2、CT检查:胸部CT还可准确显示畸形血管的位置、形态、走行范围及食管受压的程度等情况。如双主动脉弓畸形时以横轴位主动脉弓和弓上层面可直接显示气管两侧的右侧和左侧主动脉弓,右侧颈总动脉和左锁骨下动脉分别开口于右弓,左侧相应的右头臂干动脉分别开口于左弓,同时也能显示双主动脉弓形成的血管环对气管和食管的压迫情况。
超声检查:
1、二维超声心动图:对新生儿和婴儿胸内大血管畸形的诊断有重要价值。应用二维超声心动图在胸骨上和高位胸骨旁区进行探测,可发现右位主动脉弓和左无名动脉畸形。当发现左无名动脉无正常分支,左锁骨下动脉单独起自主动脉弓降部,则提示为迷走左锁骨下动脉。左锁骨下动脉分离因近心端为动脉导管(韧带),故较难辨认。

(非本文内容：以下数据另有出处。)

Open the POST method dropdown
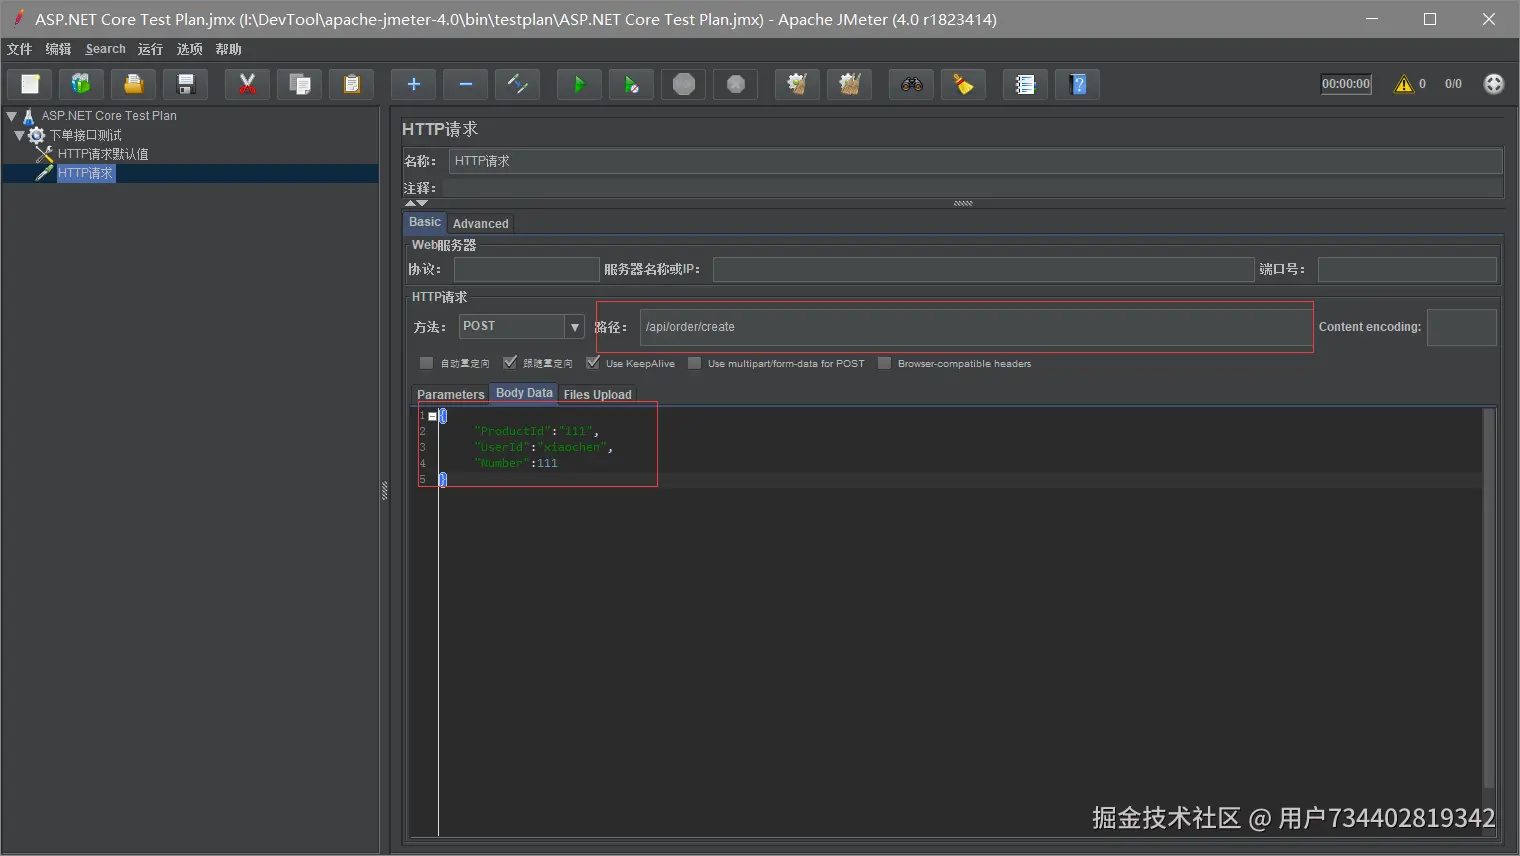The height and width of the screenshot is (856, 1520). pyautogui.click(x=574, y=327)

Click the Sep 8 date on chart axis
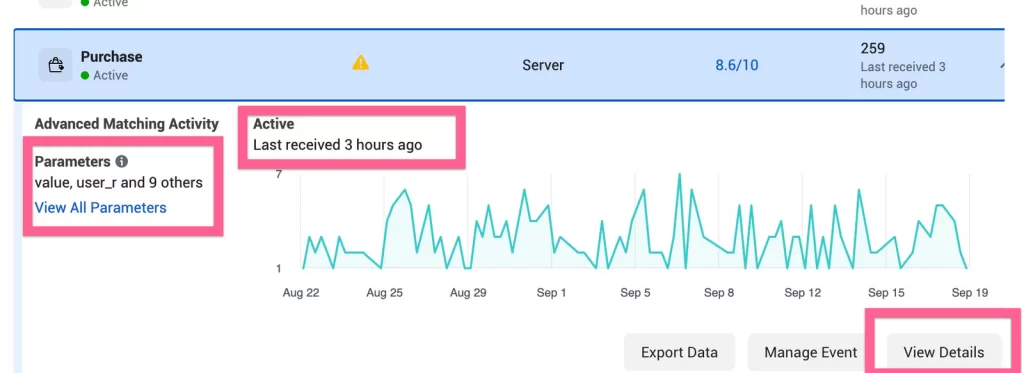[719, 293]
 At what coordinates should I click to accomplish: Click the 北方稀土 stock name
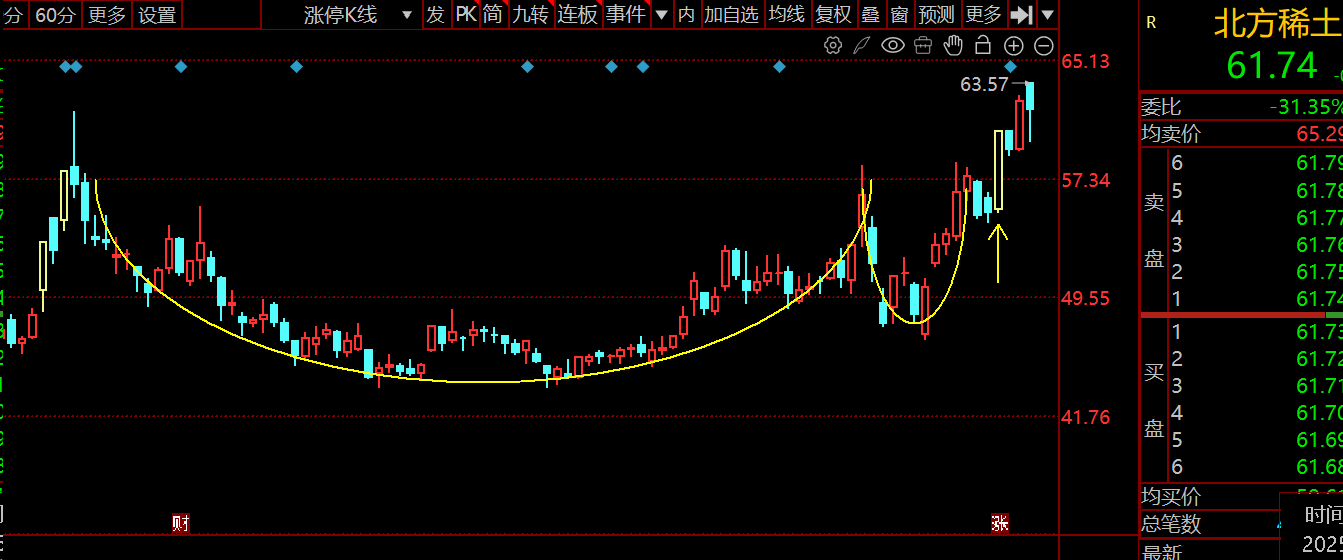tap(1277, 24)
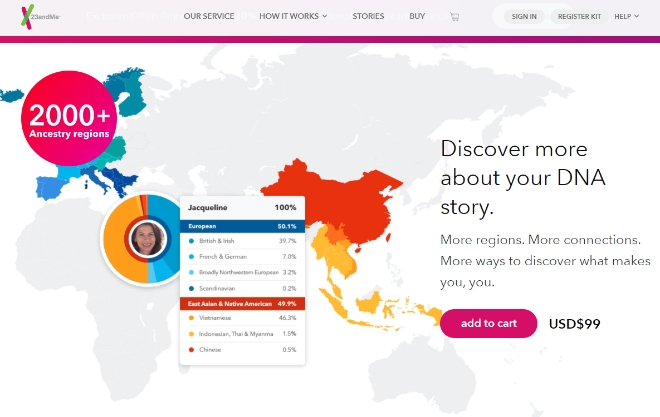Screen dimensions: 660x417
Task: Open the shopping cart icon
Action: click(x=454, y=17)
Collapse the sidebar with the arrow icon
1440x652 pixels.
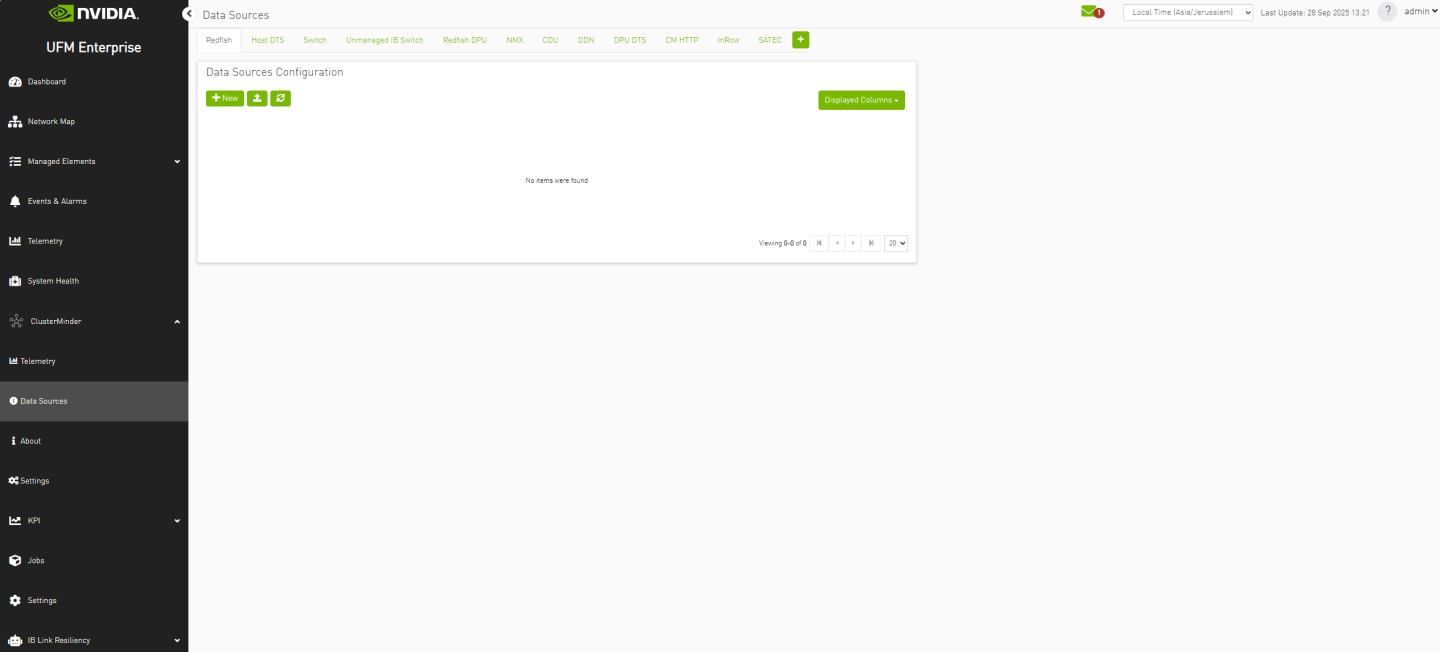click(x=188, y=14)
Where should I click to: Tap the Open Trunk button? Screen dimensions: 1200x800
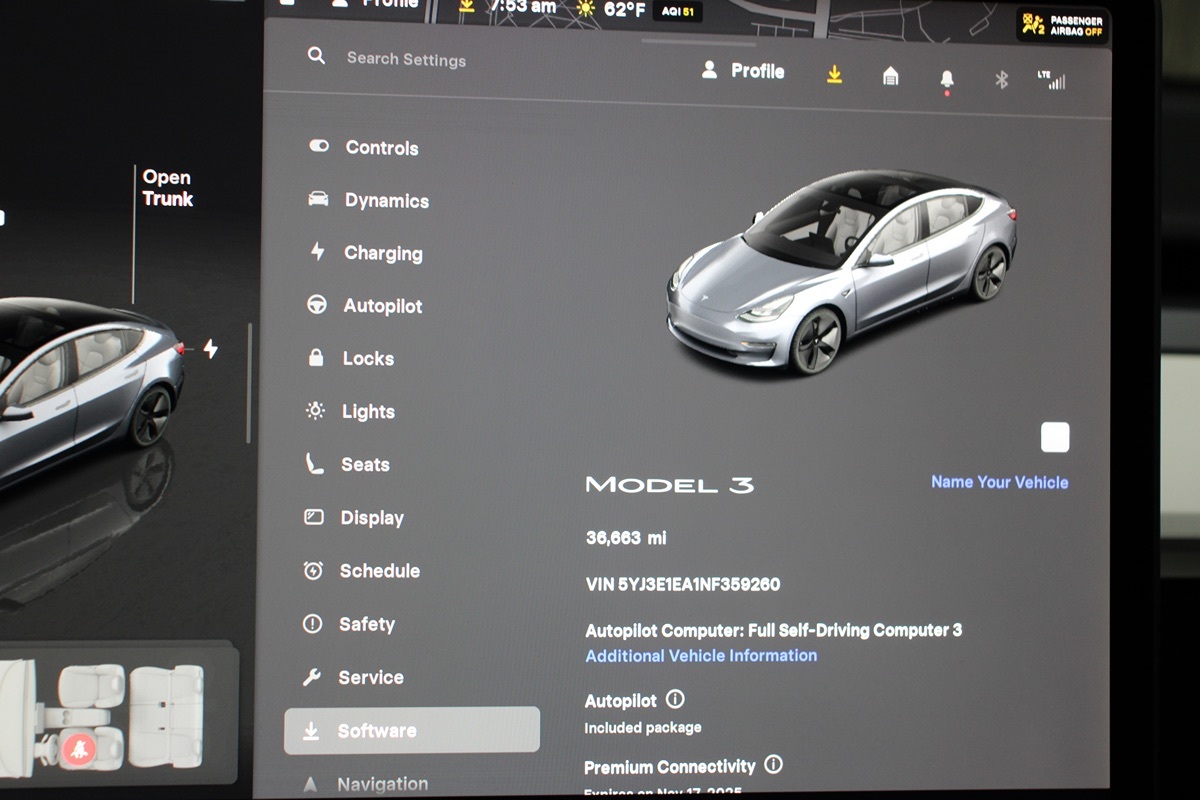click(x=167, y=188)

2、彩色多普勒:对畸形的胸内血管的分支、大小和走行方向、与邻近器官的关系有较大的参考意义,可发现食管、气管受累及的程度,对合并心脏畸形也有较大诊断意义。
四、食管受压性吞咽困难的发病机制
1、迷走右锁骨下动脉:当右锁骨下动脉直接起自动脉弓时,经常在左锁骨下动脉开口部的远端发出,成为主动脉的第4个分支,通过食管的后面到达右侧,可以压迫气管和食管。
2、右位主动脉弓:主动脉自左心室发出后不跨越左主支气管,而跨越右主支气管向后,接于降主动脉。右位主动脉本身与肺动脉、动脉韧带共同构成血管环,压迫食管与气管产生相应的症状。
3、双主动脉弓:升主动脉发出两个主动脉弓,在气管之前一个向左,一个向右,各跨越相应的支气管,然后转向食管后联合成降主动脉,形成一个动脉环将气管和食管包围其中,可伴有其他先天性心脏病。
4、颈主动脉弓:主动脉弓位置上升至颈部水平,临床检查可见颈下部一搏动性包块,类似于无名动脉、颈动脉或锁骨下动脉的动脉瘤。主动脉弓衍化血管的异常,导致主动脉生长畸形是本病的主要原因。病程进展可并发肺部感染,多数患儿因肺炎、窒息死亡。
5、血管畸形引起的临床表现主要为气管、食管受压症状。在小儿多以呼吸道受压为主要表现,在成人则以食管受压为主,如吞咽困难、呕吐等。婴幼儿典型表现为吸气末尖叫声,持续性咳嗽,呼吸频率加快伴缺血、缺氧和发绀。